Stahl dalam karyanya Philosophie des rechts , maka dibentuknya lembaga
peradilan administrasi adalah upaya pemenuhan terhadap teori Negara hukum, yang
meliputi :
1. Mengakui dan melindungi hak- hak asasi manusia ;
2. Untuk melindungi hak-hak asasi tersebut maka
penyelenggara Negara harus berdasarkan pada trias politica ;
3. Dalam menjalankan tugasnya, pemerintah berdasar atas
undang-undang ;
4. Apabila dalam tugasnya berdasarkan undang-undang
pemerintah masih melanggar hak asasi ( adanya campur tangan pemerintah dalam
kehidupan pribadi seseorang ) , maka ada pengadilan administrasi yang akan
menyelesaikan.
Dengan
demikian menjadi unsure yang penting adanya peradilan administrasi tersebut,
dan Indonesia sejak dikeluarkannya UU 5 Tahun 1986 tentang Peradilan Tata Usaha
Negara yang mulai efektif berlaku sejak tahun 1991 sudah memenuhi salah satu
unsure dari teori Negara hukum.
Asas-asas
dalam Peradilan Tata Usaha Negara adalah sebagai berikut :
1. Asas Praduga rechtmatig , yang mengandung makna bahwa
setiap tindakan penguasa selalu harus dianggap benar rechtmatig sampai ada
pembatalannya.
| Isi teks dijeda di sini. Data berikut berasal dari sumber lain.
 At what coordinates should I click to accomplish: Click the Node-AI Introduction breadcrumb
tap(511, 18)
Dengan asas ini, gugatan tidak menunda pelaksanaan keputusan
Tata Usaha Negara yang digugat ;
2. Asas Pembuktian Bebas Hakim yang menetapkan beban pembuktian.
Hal ini berbeda dengan ketentuan Pasal 1865 BW. Asas ini dianut Pasal 107 UU
5/1986, kemudian dibatasi dengan ketentuan pada Pasal 100 UU5/1986;
3. Asas Keaktifan Hakim ( dominus litis
), keaktifan
hakim dimaksudkan untuk mengimbangi kedudukan para pihak yang tidak seimbang.
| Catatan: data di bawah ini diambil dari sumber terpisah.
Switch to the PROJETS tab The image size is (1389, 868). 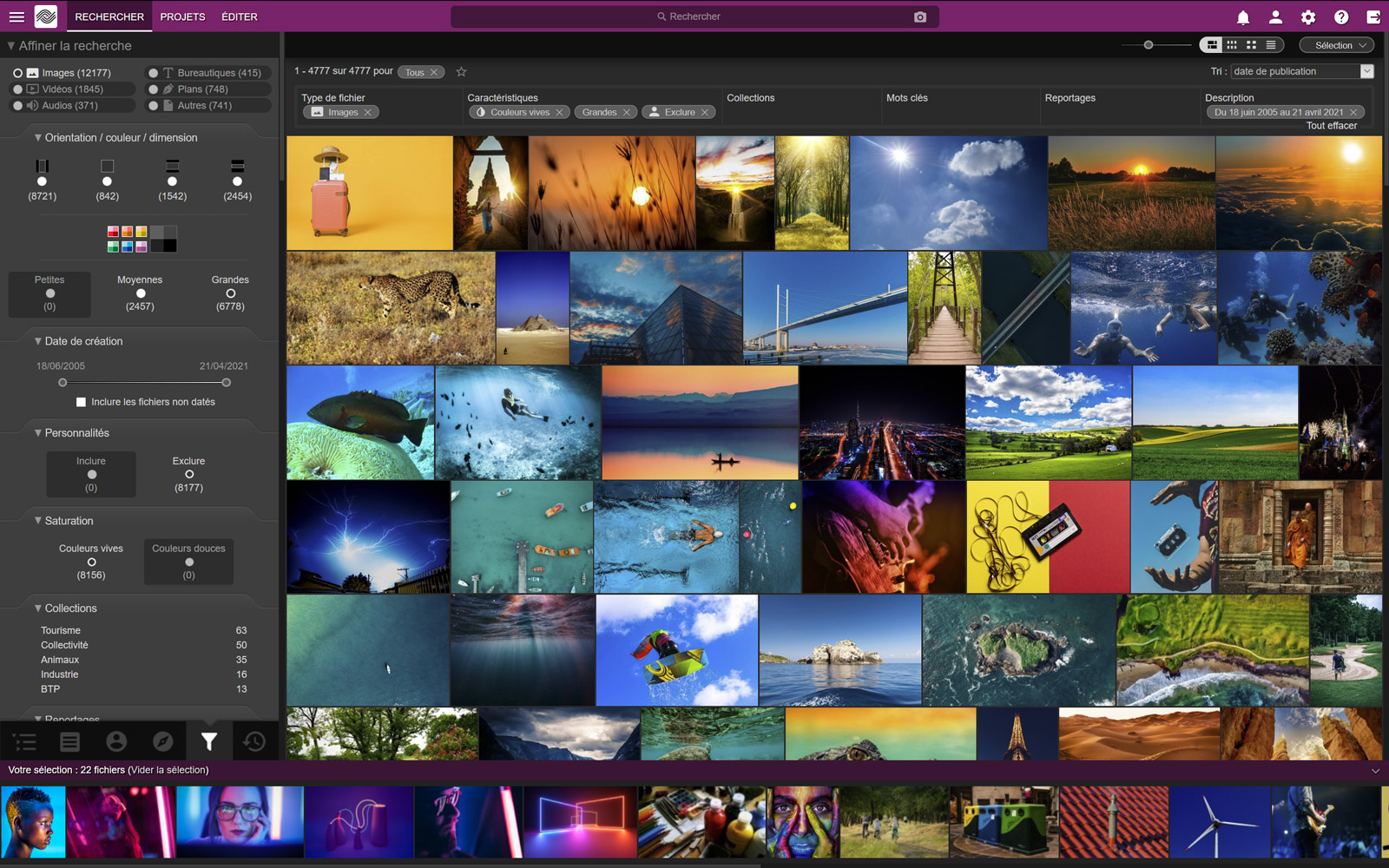[182, 16]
Pihak tergugat adalah Badan atau Pejabat Tata Usaha Negara yang tentu menguasai
betul peraturan perundang-undangan yang berkaitan dengan kewenangan dan atau dasar
dikeluarkan keputusan yang digugat, sedangkan pihak Penggugat adalah orang
perorang atau badan hukum perdata yang dalam posisi lemah, karena belum tentu
mereka mengetahui betul peraturan perundang-undangan yang dijadikan sumber
untuk dikeluarkannya keputusan yang digugat;
4. Asas putusan pengadilan yang
mempunyai kekuatan mengikat ( erga omnes ) , Sengkata TUN adalah sengketa
diranah hukum public, yang tentu akibat hukum yang timbul dari putusan
pengadilan yang telah mempunyai kekuatan hukum tetap, akan mengikat tidak hanya
para pihak yang bersengketa namun berdasarkan asas putusan tersebut akan
mengikat siapa saja.
Menurut
Indroharto (1993:43 ) Untuk melakukan control terhadap tindakan hukum pemerintah
dalam bidang hukum public harus memperhatikan cirri-ciri sebagai berikut :
1. Sifat atau karakteristik dari suatu keputusan TUN yang
selalu mengandung asas praesumptio iustae causa , yaitu suatu Keputusan
Tata Usaha Negara ( Beschikking ) harus selalu dianggap sah selama belum
dibuktikan sebaliknya sehingga pada prinsipnya harus selalu dapat segera
dilaksanakan ;
2. Asas perlindungan terhadap kepentingan umum atau
public yang menonjol disamping perlindungan terhadap individu ;
3. Asas self respect atau self obidence
dari aparatur pemerintah terhadap putusan-putusan peradilan administrasi,
karena tidak dikenal adanya upaya pemaksa yang langsung melalui juru sita
seperti halnya dalam prosedur hukum perdata.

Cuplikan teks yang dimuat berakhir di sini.